Now of course, there are special case variations to this. Different PCBs will change where RAM is mirrored, some won't map anything into c0-ff:0000-7fff, some won't even map c0-ff at all (SuperFX), etc.

But we can narrow down LoROM vs HiROM to whether or not A15 is connected to the ROM pins. We don't need the complexity of "linear" and "shadow", or all that LoROM and HiROM entails. We simply need to provide where the ROM appears on the bus, and whether A15 is used or ignored. And that's enough to describe every commercial board ever released.
Re: LoROM vs. HiROM
by on (#99342)
byuu, you're such a programmer ;)

I kind of consider what has been said incomplete and overcomplicated; technically LoROM can straightforwardly map up to 63.5 Mbits.

Heres my explanation:

LoROM / Mode 20: 00-FF:8000-FFFF (except for the two RAM banks where /ROMSEL isn't asserted), mirrored into 0000-7FFF on many banks (40-7F, C0-FF) where /ROMSEL is asserted because of partial decoding via A15.

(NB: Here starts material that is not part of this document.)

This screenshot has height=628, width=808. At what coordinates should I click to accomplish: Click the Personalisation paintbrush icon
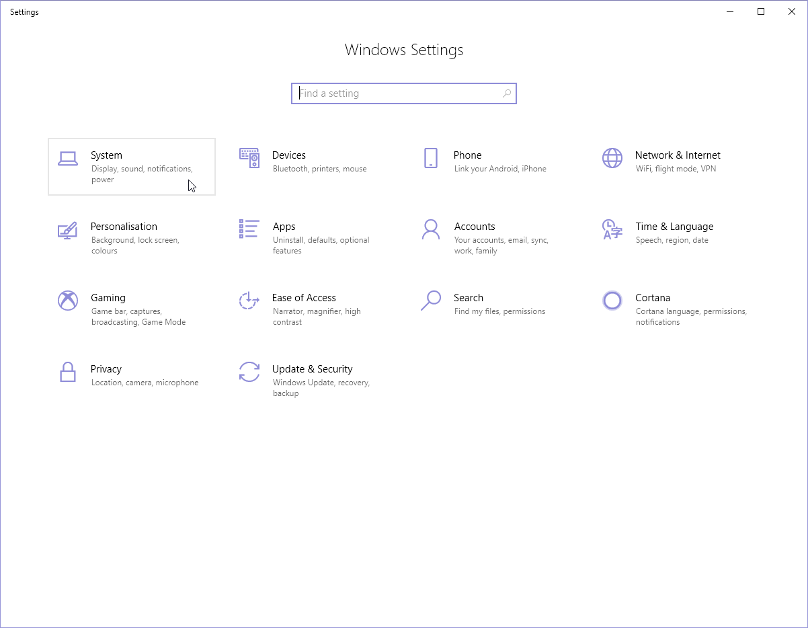(67, 230)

HiROM / Mode 21: 00-FF:0000-FFFF (the entire address space, except for the 33 Mbits where /ROMSEL isn't asserted), this has a consequence of mapping ROM into banks (00-3F, 80-BF) where 0000-7FFF is not accessible so it must be accessed at a mirrored location where it is or significant ROM is forfeited.

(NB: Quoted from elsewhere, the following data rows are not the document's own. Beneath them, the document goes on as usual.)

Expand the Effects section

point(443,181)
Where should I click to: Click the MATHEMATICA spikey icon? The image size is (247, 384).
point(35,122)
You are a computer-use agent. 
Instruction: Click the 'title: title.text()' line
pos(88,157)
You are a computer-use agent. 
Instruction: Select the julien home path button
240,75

The vectors in HiROM games must be placed at FFF? in ROM, LoROM needs them at 7FF? like a NES game.

All other mapping is achieved through secondary address decoding (partial and/or full) and scheme mixing.
Re: LoROM vs. HiROM
by on (#99377)
So semi-related n00b question: how does what cartridge you have in the cart slot remap/mirror the RAM that's inside the system?
Re: LoROM vs. HiROM
by on (#99378)
It doesn't remap the RAM. Parts of the ROM that map to areas occupied by internal memory, such as banks $7E and $7F and the first half of banks $00-$3F and $80-$BF, are just made inaccessible by the address decoder.
Re: Mode 20 vs. Mode 21 (aka LoROM vs. HiROM)
by on (#99379)
Hrm, I'm not sure I quite understand. Forgive me if I'm being thick, but Byuu sez:

Quote:
Different PCBs will change where RAM is mirrored


Is that just a typo - did Byuu mean "Different PCBs will change where ROM is mirrored?"

But then he also says:

Quote:
For one example, Ys 3 mirrors RAM to $70-7f:0000-ffff, but Fire Emblem Thracia 776 maps RAM to $70-7f:0000-7fff, and ROM to $70-7f:8000-ffff.

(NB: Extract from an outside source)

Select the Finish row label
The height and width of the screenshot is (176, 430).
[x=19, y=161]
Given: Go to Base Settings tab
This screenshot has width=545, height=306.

Or maybe he's talking about on-cart SRAM?

Or is the SNES wired somehow so that "failed" reads/writes to the cartridge slot can/do loop around to RAM or something?

It seems like the CPU should just be blindly "asking" the cart for a particular address - asserting (if that's the right term) certain lines on the cartridge slot and waiting for a response back from the cartridge slot on the next clock tick or whatever. How could those responses come from internal RAM, depending on the cart design? Rather, I would think that the SNES' wiring, before the cartridge even comes into play, should forward read/writes to the cart slot or to RAM based on the particular address requested.
Re: Mode 20 vs. Mode 21 (aka LoROM vs. HiROM)
by on (#99381)
adam_smasher wrote:
But then he also says:
Quote:
For one example, Ys 3 mirrors RAM to $70-7f:0000-ffff, but Fire Emblem Thracia 776 maps RAM to $70-7f:0000-7fff, and ROM to $70-7f:8000-ffff.

Or maybe he's talking about on-cart SRAM?

Yes, the same sort of RAM that's traditionally mapped to $6000-$7FFF on an NES. As I understand it, mode 21 games map this to $306000-$307FFF, $316000-317FFF, ..., $3F6000-$3F7FFF.

Quote:
Rather, I would think that the SNES' wiring, before the cartridge even comes into play, should forward read/writes to the cart slot or to RAM based on the particular address requested.

I think that's what the /CART signal between A23 and D4 is for: an enable for the PRG ROM.